The Supreme Court has provided a five-part test to evaluate First Amendment retaliation claims brought by public employees against their employers:
- Whether the speech was made in line with an employee's official duties.
- Whether the speech was on a matter of public concern.
- Whether the government's interests, as an employer, in promoting the efficiency of the public service are sufficient to outweigh the plaintiff's free-speech interests.
- Whether the protected speech was a motivating factor in the adverse employment action.
- Whether the defendant would have reached the same employment decision in the absence of the protected conduct.
The sheriff argued that the plaintiff could not satisfy the third element.
The 10th Circuit concluded that the sheriff's interests in the internal operations of EPSO did not outweigh the plaintiff's free-speech interests. First, the court noted that the tacit permission given to employees to voice political support for the sheriff while on duty "severely undermined his purported interest in firing the plaintiff to avoid disruption at EPSO based on his political speech."
The prevalence of political speech in favor of the sheriff, the court commented, showed that firing the plaintiff for on-duty political speech "was not based on a reasonable prediction that the speech would 'interfere with the regular operation' of EPSO."
In addition, the court explained that as a rank-and-file patrol sergeant, the plaintiff's employment relationship with EPSO leadership was not "the kind of close working relationship for which it can persuasively be claimed that personal loyalty and confidence are necessary to its proper functioning." Finally, the 10th Circuit observed that there was no evidence showing that the plaintiff's political speech threatened any of EPSO's work or compromised morale.

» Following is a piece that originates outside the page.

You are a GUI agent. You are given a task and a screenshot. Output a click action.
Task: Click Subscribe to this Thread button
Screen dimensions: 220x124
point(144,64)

The sheriff further contended that he fired the plaintiff for violating a neutral EPSO policy prohibiting on-duty political activity. However, the court stated that, even accepting that EPSO had a neutral policy purporting to prohibit on-duty political activity that complied with constitutional standards, the sheriff did not follow it because he did not apply it neutrally.
The court commented that rather than applying a speech-restriction policy neutrally, the sheriff engaged in viewpoint discrimination—"an egregious form of content discrimination that occurs when the specific motivating ideology or the opinion or perspective of the speaker is the rationale for the restriction" and that violates the core of the First Amendment.
Duda v. Elder, 10th Cir., No. 20-1416 (July 27, 2021).
Professional Pointer: Although private employers' policies may not implicate the First Amendment, there are other laws that limit a private employer's ability to restrict employee speech, such as the National Labor Relations Act.
Roger S. Achille is an attorney and a professor at Johnson & Wales University in Providence, R.I.